The teased “yakitori” , with a wedge of lemon and coarse chili flakes, is perhaps an attempt to expand skewers (Shaokao) to a mainstream audience, using higher quality ingredients and less of that lighter fluid charcoal and msg flavor. Maybe that’s a good thing, but I hope they don’t class up the grilled bread at skewer places, which is already perfect in its marshmallow looking, Maillard reaction prone, delightfulness.

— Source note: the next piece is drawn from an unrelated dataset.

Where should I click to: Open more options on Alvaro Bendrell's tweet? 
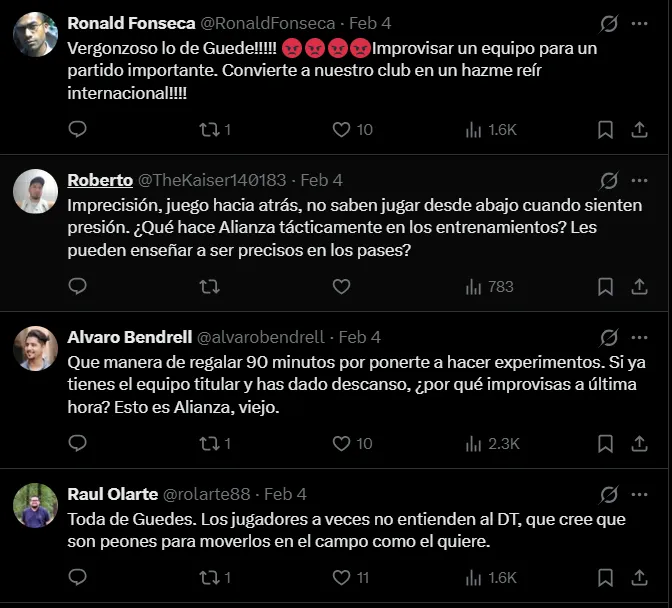[x=639, y=337]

We got the lanzhou style beef ramen soup, fish with green peppercorns, chicken with explosive chili peppers, chilled tofu, and spicy dumplings. The fish was a highlight for me, and the herbaceous nature of the beef noodle soup was very good too.
So they are actually doing Japanese and Chinese stuff, it seems Z&Y’s greatest hits. Do you know if the noodles are hand-pulled (I can’t think of a Japanese restaurant that offers ramen with hand pulled noodles).

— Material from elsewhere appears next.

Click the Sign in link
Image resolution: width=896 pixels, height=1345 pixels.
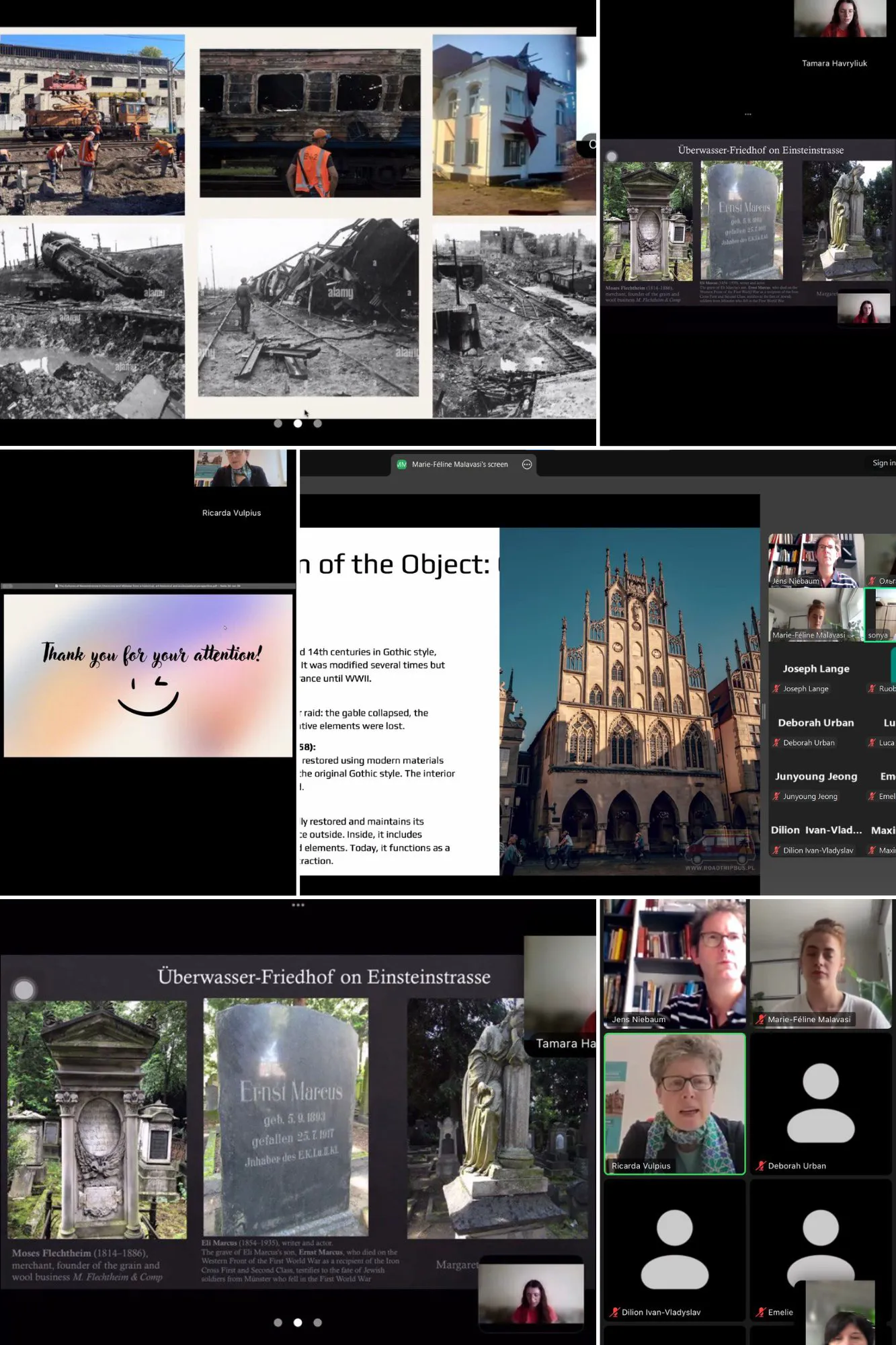pyautogui.click(x=883, y=463)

It’s a little disappointing what they offer only one Chinese noodle soup, and not a spicy one at that. I’d venture that they didn’t even get the “Lanzhou” lamian right; the broth looks a bit too brown and opaque to me.
A true Lanzhou la mian broth should be " ‘one clear, two white, three red, four green, five yellow’, they stand for clear soup,white radish,red chilli oil,green garlik stem, yellow [alkaline] noodles."
I went here for dinner. It’s a “hipper” restaurant than the original Z&Y, with darker lighting, a bar, fancier furniture, and music. Kind of an odd combo of some Z&Y staples, like the chicken with explosive chili pepper, along with yakitori skewers and ramen. They also serve wine, beer, and I think sake.
Had the spicy dumplings ($8.95) which was pork and shrimp wontons in a chili sauce. Pretty good but not particularly remarkable. Also had the chicken liver yakitori ($6.95 for two fairly generous skewers) which was also pretty good. The livers were cooked nicely and still pink and tender in the middle. Also had the fish with green peppercorns ($18.95), and like @anthony I thought this was the highlight of this meal. Tender fish in a mostly clear flavorful broth. The fish filets were infused with the savoriness from the broth and the Sichuan peppercorns gave it a slight numbing effect. Slightly spicy with lots of umami and ma la flavor. Doesn’t say what type of fish it is on the menu. I hadn’t had this dish before at the original Z&Y so I can’t compare. Would definitely get this again.